READING PASSAGE Start Marker

Local heath and care systems lack a shared understanding of the causes of hospital discharge delays in their area and of the best ways of tackling them, says a report from The King’s Fund.
The report, Hospital discharge funds: experiences of winter 2022-23, looked in-depth at six health and care systems. The authors spoke to local authorities, integrated care system leads, acute trusts, Healthwatch and local care provider associations.
Despite system partners saying that relationships were good, the report finds they were often insufficient to develop a shared understanding of the causes of delays or to bring about meaningful, co-ordinated action to reduce delays.
The report looks at systems’ responses to two tranches of Adult Social Care Discharge Funding in 2022/23: one of £500m from the Department of Health and one of £250m from NHS England.
Although local systems welcomed the extra government funding, they noted that it came at too short notice, had burdensome reporting requirements, and had to be spent over too short a period to be effective. The report recommends that short-term, one-off funding to tackle the issue of delays to hospital patient discharge should be provided only on an exceptional basis, rather than becoming an annual fixture.
The reports notes that recipients of the funding also said that some of the terms related to the funding left them feeling frustrated, as they could not be used to prevent hospital admission in the first place.
Simon Bottery, co-author of the report, said: ‘Delayed hospital discharge is a widespread and longstanding problem that affects thousands of patients, their families and loved ones. The underlying reasons for delays are often complex and vary between local systems, though workforce issues are often at the root of them.
‘Our research shows that it is essential local heath and care partners go beyond good surface relationships to develop clear, shared understandings of the causes of delays and the priorities for dealing with them. Short-term funding is not the best way to encourage this process so government should only use it in exceptional circumstances and instead focus on ensuring that systems have the underlying funding they need to develop and implement effective long-term strategies.’
In response to the report, Professor Martin Green OBE, Chief Executive of Care England said: “Delayed discharges from hospital remain one of the biggest problems facing our country. This problem is not new. There has been little improvement over the last decade in overcoming this issue. The adult social care sector has called for long-term, transparent funding, joint strategy planning and shared learning time and time again. It is incumbent not just on systems to build strong relationships across health and care, but also on central government to provide a funding strategy to allow for long-term planning and facilitate the strengthening of partnerships locally and nationally.”

READING PASSAGE End Marker

--- PROBLEM SET ---
[1] According to the report on hospital discharge delays, how much funding did NHS England provide in its tranche of Adult Social Care Discharge Funding in 2022/23?
[2] Copy the passage from the report on hospital discharge delays starting with "The report, Hospital" and going on through "care provider associations.".
The records were gathered from a separate source.

RECORD EXTRACTS Start Marker

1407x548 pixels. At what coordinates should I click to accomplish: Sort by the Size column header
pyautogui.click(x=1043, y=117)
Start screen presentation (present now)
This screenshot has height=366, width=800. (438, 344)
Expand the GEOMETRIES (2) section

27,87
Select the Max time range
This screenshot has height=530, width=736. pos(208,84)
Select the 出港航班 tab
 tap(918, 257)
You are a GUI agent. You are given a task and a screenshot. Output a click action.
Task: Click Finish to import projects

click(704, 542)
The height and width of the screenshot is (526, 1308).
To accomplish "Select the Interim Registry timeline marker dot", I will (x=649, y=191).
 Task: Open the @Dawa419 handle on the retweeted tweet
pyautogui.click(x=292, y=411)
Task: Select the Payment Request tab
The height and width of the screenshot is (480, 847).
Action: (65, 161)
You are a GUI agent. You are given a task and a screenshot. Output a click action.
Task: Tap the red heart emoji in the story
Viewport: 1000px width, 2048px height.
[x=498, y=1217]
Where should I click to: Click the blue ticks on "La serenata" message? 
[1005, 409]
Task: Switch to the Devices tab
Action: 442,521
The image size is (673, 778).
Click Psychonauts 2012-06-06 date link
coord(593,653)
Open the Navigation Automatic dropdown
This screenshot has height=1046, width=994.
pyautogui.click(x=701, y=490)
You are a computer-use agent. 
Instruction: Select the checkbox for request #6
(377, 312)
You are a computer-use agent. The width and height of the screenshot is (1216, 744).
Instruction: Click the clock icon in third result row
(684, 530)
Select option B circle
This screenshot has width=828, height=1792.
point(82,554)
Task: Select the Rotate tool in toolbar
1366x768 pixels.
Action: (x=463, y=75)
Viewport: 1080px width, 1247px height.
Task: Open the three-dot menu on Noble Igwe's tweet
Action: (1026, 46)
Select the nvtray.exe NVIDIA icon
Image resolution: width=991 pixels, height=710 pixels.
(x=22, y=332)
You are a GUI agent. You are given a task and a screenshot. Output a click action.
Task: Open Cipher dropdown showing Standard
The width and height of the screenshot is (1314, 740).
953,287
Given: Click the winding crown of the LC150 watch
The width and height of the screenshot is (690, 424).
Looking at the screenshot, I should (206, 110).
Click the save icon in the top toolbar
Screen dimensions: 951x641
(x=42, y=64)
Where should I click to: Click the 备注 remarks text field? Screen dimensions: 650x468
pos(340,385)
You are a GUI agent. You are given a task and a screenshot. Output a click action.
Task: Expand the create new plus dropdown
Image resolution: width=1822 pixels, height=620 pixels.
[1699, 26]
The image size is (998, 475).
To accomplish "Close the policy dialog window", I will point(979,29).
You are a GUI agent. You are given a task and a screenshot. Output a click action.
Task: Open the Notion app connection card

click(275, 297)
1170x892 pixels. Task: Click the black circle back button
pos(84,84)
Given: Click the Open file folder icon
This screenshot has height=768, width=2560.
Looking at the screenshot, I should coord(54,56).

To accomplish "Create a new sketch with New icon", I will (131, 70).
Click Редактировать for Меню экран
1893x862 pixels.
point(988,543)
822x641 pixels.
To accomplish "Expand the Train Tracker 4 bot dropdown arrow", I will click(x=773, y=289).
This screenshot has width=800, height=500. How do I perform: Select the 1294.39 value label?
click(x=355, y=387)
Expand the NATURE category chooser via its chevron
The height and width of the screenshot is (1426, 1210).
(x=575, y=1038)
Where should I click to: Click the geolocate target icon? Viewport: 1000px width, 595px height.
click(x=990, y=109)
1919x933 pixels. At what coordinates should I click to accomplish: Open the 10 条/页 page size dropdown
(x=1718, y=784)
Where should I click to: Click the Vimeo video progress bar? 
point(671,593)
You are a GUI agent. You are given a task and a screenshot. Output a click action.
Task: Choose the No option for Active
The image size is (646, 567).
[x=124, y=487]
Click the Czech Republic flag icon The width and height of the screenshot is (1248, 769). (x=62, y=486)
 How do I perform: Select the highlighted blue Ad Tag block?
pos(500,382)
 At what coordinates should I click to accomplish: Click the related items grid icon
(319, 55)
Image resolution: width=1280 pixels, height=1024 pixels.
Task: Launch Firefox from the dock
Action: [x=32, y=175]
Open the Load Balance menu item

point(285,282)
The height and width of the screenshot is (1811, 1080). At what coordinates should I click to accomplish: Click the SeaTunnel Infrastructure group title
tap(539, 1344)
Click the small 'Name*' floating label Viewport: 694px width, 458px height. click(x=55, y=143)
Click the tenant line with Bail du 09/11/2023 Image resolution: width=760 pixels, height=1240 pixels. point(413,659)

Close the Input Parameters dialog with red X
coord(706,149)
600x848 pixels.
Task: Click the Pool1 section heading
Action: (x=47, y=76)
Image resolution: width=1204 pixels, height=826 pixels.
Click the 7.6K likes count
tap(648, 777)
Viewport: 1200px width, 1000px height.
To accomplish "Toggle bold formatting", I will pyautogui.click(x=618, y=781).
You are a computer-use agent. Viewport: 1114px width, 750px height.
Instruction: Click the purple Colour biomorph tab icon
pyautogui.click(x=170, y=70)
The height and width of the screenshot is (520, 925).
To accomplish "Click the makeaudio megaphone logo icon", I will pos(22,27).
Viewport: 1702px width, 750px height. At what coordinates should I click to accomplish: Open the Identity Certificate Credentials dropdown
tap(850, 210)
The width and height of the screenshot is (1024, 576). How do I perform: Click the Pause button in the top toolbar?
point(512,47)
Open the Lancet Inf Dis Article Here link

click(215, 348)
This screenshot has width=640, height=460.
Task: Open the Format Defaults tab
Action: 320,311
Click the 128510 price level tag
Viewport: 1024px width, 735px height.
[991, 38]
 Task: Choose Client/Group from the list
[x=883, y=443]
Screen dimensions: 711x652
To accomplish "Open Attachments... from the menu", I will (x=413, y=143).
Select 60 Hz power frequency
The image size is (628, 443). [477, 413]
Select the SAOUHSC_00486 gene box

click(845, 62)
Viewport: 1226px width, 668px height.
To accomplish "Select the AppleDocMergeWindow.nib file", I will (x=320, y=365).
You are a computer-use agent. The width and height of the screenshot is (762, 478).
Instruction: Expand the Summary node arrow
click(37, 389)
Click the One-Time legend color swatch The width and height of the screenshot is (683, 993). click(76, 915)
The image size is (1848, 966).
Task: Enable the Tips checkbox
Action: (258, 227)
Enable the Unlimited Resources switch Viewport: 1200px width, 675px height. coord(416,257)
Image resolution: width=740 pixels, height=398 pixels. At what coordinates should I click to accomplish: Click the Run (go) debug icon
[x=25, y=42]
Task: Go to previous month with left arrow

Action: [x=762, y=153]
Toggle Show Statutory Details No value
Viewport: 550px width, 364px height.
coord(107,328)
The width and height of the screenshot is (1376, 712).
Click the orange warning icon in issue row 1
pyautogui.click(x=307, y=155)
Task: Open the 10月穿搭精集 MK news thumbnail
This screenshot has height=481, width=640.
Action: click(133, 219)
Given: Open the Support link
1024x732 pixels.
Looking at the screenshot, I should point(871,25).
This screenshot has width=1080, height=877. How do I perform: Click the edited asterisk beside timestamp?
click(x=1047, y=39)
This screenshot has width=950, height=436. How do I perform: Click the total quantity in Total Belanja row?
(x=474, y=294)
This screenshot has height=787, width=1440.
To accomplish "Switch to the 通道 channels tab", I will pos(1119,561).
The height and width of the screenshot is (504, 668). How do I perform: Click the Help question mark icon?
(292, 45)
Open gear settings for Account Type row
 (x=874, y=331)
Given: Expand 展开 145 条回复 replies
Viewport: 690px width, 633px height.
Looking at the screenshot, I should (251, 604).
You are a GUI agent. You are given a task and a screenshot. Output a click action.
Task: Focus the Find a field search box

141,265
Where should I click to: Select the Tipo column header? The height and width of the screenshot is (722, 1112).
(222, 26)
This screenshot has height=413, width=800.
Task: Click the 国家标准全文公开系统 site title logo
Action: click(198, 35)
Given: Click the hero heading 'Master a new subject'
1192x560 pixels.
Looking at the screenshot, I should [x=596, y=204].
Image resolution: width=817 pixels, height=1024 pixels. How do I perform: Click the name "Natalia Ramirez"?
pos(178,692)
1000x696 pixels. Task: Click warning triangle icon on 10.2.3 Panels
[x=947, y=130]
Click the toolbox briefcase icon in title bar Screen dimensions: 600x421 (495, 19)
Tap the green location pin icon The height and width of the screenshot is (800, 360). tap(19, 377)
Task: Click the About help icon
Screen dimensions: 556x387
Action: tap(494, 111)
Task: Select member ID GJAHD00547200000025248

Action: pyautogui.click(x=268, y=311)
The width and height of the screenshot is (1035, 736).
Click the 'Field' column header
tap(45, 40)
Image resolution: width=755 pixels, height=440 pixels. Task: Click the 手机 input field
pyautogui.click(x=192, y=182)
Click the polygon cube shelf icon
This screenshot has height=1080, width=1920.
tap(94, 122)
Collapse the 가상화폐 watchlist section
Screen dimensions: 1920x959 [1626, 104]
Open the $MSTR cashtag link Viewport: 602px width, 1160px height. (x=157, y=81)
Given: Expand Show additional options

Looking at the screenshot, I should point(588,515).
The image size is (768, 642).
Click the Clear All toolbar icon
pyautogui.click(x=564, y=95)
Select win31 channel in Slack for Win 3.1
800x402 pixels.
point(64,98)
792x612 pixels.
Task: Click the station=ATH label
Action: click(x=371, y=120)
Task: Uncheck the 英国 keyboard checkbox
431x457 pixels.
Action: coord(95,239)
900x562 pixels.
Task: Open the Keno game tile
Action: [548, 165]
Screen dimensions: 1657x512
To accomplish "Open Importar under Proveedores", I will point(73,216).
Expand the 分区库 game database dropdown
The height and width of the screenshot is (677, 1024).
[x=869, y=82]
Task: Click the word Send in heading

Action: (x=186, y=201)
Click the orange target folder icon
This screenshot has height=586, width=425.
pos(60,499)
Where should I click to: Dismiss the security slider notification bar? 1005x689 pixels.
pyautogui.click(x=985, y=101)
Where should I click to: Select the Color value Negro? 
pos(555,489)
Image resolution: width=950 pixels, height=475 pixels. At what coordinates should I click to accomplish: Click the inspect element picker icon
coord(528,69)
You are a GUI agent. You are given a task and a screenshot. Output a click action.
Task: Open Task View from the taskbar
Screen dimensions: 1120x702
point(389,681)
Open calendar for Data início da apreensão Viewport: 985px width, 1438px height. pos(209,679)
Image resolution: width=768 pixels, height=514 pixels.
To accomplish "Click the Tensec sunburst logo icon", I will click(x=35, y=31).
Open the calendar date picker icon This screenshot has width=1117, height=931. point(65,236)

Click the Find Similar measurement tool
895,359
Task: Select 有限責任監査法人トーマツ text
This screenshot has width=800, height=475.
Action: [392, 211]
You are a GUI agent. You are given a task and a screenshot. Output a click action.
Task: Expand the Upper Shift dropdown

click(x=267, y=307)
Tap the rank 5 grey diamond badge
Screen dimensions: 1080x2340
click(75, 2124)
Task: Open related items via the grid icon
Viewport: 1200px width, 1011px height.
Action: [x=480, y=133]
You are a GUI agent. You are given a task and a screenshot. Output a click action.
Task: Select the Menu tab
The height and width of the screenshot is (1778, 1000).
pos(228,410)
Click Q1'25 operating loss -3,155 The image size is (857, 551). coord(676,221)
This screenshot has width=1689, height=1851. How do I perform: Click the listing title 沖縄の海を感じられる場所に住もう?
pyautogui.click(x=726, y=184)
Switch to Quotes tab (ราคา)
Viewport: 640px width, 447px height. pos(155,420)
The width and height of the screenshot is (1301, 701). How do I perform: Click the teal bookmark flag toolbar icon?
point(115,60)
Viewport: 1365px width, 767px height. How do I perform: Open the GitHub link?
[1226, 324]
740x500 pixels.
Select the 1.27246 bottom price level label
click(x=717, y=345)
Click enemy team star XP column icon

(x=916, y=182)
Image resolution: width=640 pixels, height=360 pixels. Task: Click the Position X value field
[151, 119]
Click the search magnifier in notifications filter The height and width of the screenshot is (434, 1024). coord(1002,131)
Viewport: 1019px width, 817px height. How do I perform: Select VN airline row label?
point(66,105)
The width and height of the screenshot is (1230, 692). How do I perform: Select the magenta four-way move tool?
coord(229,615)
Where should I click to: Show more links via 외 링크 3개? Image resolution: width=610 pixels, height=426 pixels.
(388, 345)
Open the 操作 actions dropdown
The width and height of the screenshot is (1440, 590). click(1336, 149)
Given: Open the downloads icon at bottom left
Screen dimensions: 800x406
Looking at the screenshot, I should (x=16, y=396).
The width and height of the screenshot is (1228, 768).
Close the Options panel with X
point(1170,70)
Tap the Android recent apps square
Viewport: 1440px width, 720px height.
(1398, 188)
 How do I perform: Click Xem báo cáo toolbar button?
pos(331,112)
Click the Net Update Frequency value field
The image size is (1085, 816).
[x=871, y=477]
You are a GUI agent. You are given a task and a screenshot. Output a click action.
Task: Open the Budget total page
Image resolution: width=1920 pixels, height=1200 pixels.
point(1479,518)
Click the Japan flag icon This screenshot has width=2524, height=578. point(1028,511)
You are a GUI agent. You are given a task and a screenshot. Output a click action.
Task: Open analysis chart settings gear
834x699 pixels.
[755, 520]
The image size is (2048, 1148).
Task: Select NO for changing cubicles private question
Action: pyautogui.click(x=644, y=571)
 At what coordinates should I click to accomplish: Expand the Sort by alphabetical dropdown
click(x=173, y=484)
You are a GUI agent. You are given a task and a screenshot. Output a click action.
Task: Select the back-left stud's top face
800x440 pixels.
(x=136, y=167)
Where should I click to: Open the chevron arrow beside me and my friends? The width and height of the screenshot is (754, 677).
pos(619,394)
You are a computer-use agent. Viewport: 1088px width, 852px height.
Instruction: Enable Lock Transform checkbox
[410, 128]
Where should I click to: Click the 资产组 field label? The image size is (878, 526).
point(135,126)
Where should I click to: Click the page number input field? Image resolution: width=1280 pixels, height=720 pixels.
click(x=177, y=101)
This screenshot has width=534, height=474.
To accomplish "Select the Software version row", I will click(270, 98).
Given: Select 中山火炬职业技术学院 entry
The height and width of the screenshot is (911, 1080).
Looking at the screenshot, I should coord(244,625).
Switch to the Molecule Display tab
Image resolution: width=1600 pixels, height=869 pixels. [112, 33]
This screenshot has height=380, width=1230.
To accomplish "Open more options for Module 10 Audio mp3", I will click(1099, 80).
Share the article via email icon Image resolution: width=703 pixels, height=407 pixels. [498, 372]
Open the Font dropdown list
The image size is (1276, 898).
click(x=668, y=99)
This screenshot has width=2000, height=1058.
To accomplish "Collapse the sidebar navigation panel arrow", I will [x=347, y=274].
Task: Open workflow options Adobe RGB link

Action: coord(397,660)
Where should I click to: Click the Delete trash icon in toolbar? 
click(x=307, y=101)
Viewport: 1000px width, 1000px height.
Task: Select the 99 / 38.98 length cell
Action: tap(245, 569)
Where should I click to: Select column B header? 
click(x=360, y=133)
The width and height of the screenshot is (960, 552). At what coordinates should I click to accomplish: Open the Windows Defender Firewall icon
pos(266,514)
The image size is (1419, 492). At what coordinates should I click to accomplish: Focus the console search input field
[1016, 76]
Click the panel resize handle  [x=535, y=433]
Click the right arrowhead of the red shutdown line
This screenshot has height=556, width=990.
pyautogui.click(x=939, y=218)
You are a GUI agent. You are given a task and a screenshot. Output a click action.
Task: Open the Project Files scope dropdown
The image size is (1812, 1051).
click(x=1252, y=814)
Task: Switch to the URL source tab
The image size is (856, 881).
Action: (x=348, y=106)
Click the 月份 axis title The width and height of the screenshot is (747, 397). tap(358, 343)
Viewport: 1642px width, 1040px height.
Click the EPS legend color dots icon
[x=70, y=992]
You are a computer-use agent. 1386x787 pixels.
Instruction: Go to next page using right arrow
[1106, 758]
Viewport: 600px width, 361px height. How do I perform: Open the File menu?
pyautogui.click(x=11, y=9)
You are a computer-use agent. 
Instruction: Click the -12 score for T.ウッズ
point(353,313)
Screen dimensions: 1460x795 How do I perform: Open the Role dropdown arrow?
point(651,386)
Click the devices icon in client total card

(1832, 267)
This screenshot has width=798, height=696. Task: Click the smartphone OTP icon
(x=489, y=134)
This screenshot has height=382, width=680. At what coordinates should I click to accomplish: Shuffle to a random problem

RECORD EXTRACTS End Marker

--- SET OF ANSWERS ---
[1] NHS England provided £250m.

[2]
The report, Hospital discharge funds: experiences of winter 2022-23, looked in-depth at six health and care systems. The authors spoke to local authorities, integrated care system leads, acute trusts, Healthwatch and local care provider associations.